O enredo “Lonã Ifá Lukumi”, da Acadêmicos do Tuiuti, que fala sobre o Ifá cubano, tem mexido profundamente com os integrantes da escola. O CARNAVALESCO conversou com componentes no último ensaio técnico antes dos desfiles oficiais, e cada depoimento revela uma emoção única — mas todos carregam a mesma intensidade: cantar é rezar, é se conectar com a ancestralidade, é deixar a alma vibrar na avenida.
Rui Costa, de 43 anos, destacou que o samba é quase como uma oração.
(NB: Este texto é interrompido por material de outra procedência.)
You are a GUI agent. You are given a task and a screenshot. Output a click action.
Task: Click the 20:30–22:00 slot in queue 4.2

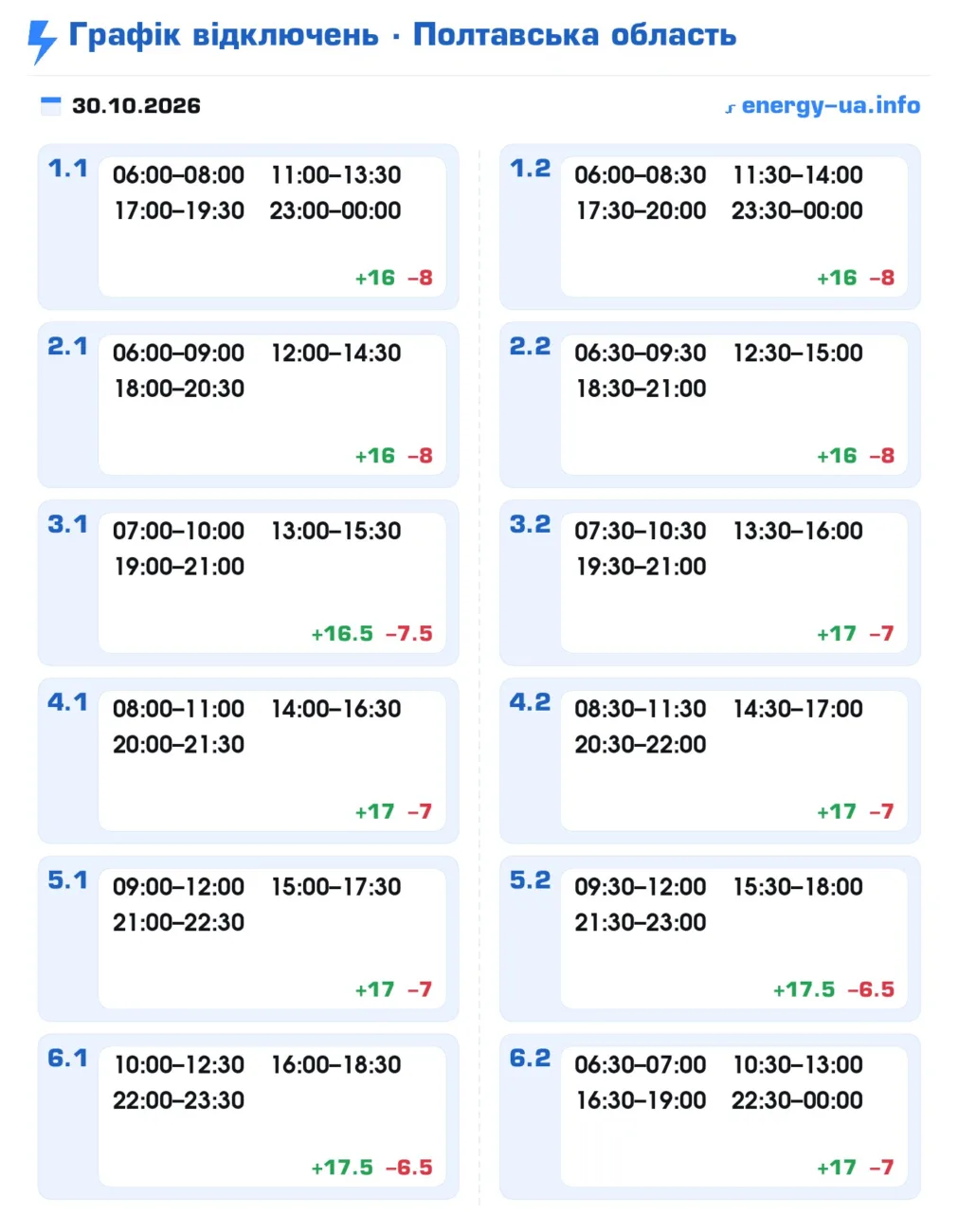pos(641,745)
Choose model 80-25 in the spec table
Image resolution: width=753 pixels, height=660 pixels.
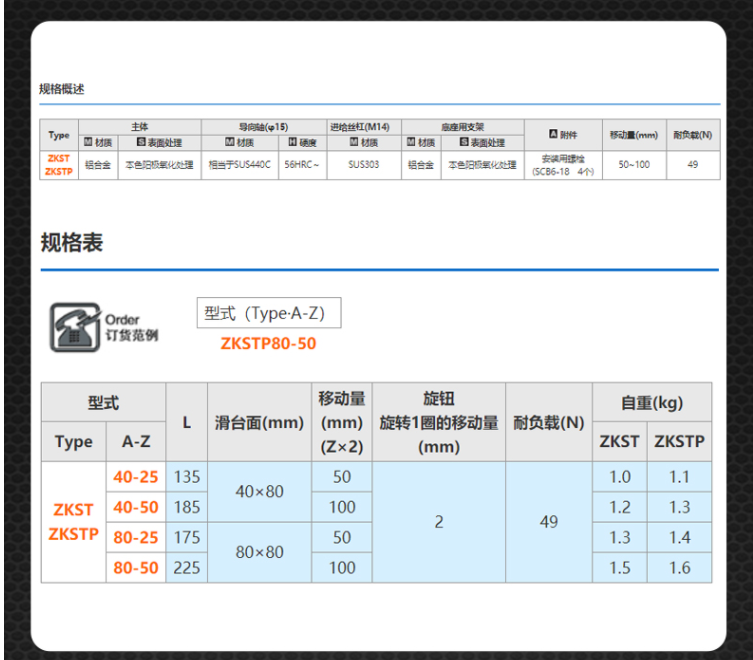[x=135, y=537]
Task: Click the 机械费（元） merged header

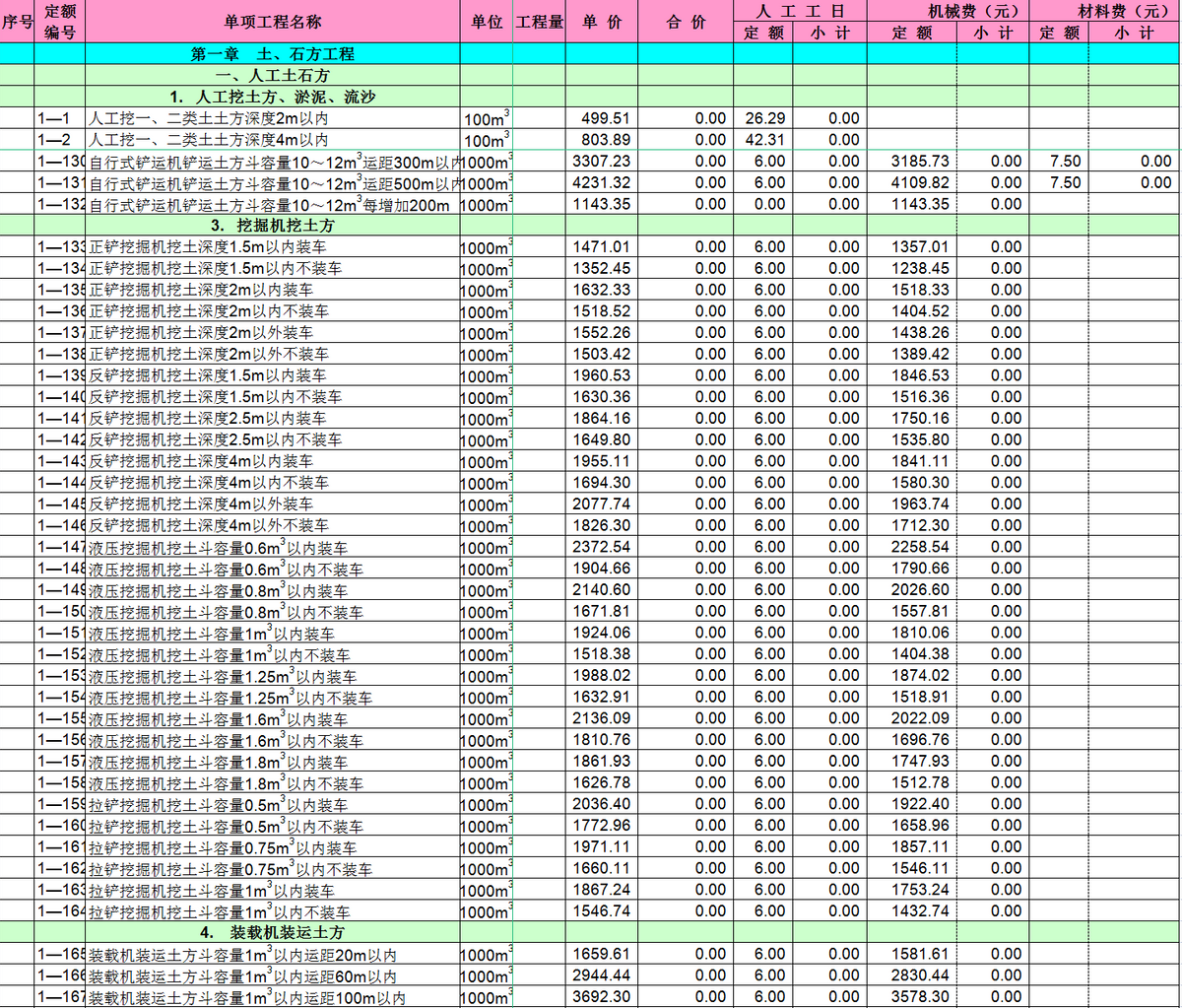Action: pyautogui.click(x=948, y=11)
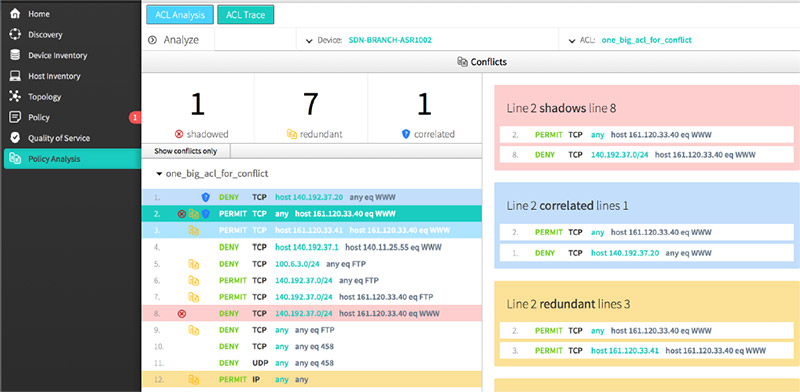800x392 pixels.
Task: Open the Topology network icon
Action: tap(15, 96)
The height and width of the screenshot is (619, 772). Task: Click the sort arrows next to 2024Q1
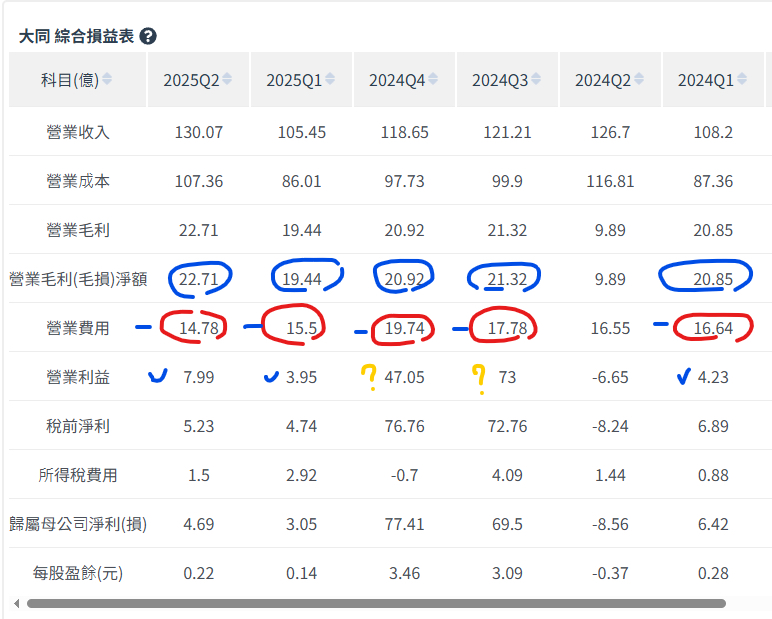[x=742, y=79]
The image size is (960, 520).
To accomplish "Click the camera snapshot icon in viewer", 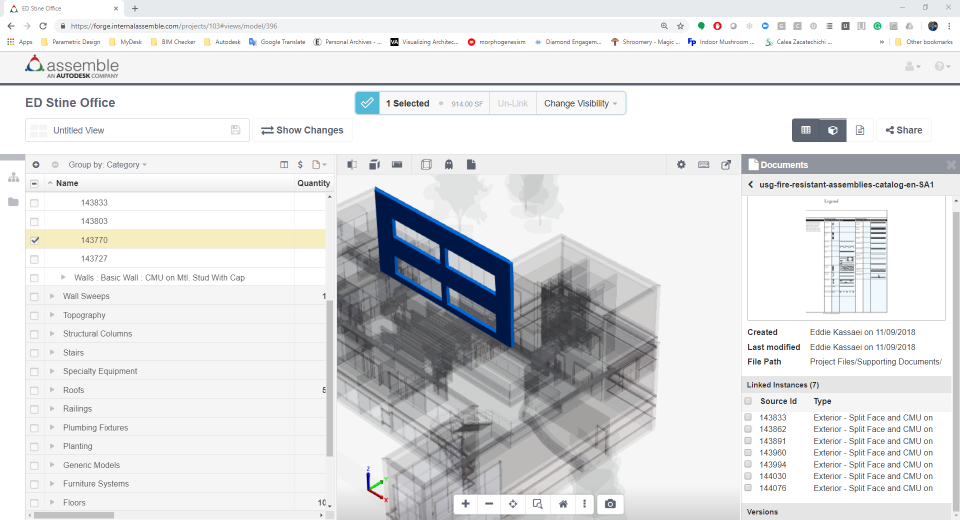I will pos(610,504).
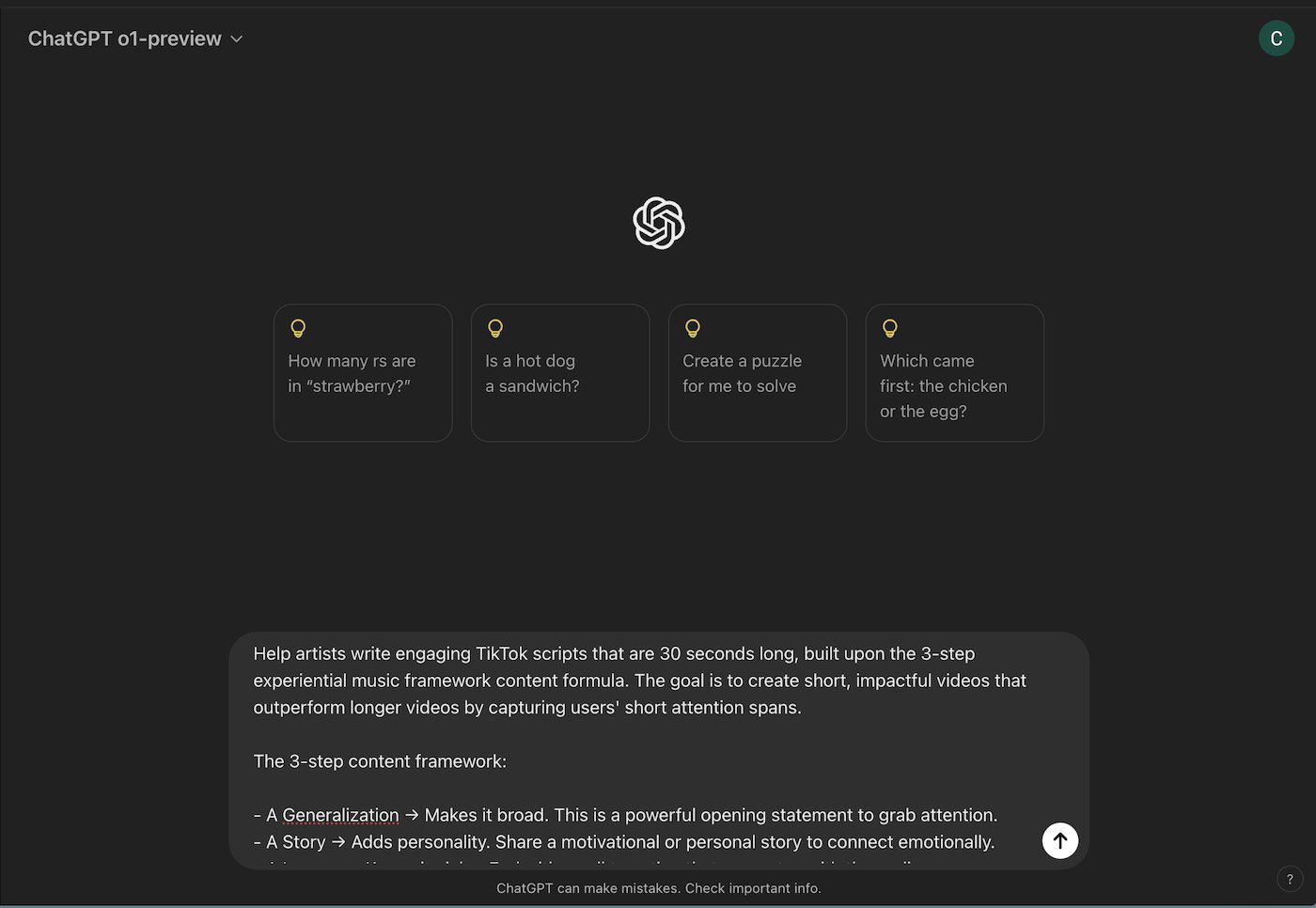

“É uma adoração e também um pedido, uma prece. Acho que, independentemente da religião de cada um, todo mundo tem uma forma de rezar e pedir proteção. Por isso é o que esse samba fala. Apesar de ser iorubá, qualquer pessoa pode se identificar.”
Rui também ressaltou a relevância de levar o Ifá cubano para a avenida, enfatizando que o samba é uma forma de preservar memórias coletivas.
“É bastante importante, porque fala daquilo que é a história do Brasil, a história de Cuba. É importante continuar trazendo coisas que fazem parte da cultura e da história de um povo.”
Vanilda, de 53 anos, destacou a força ancestral que sentiu ao ouvir o samba.

“É um samba muito forte. Vem dos ancestrais e traz a ancestralidade muito presente. Mexeu comigo demais, porque é algo cativante, muito forte, e tá trazendo a gente pra dentro do samba.”
Ela também contou que a obra abre portas para novos aprendizados e desperta curiosidade sobre tradições que muitas vezes permanecem invisíveis.
“Faz com que as pessoas conheçam uma cultura — coisa que eu também não conhecia profundamente. É algo muito lindo, faz com que a gente aprenda, a cada dia, mais coisas referentes ao Ifá, ao santo.”
A servidora pública Rebecca, de 40 anos, contou que sua experiência em Cuba intensificou a conexão com o enredo.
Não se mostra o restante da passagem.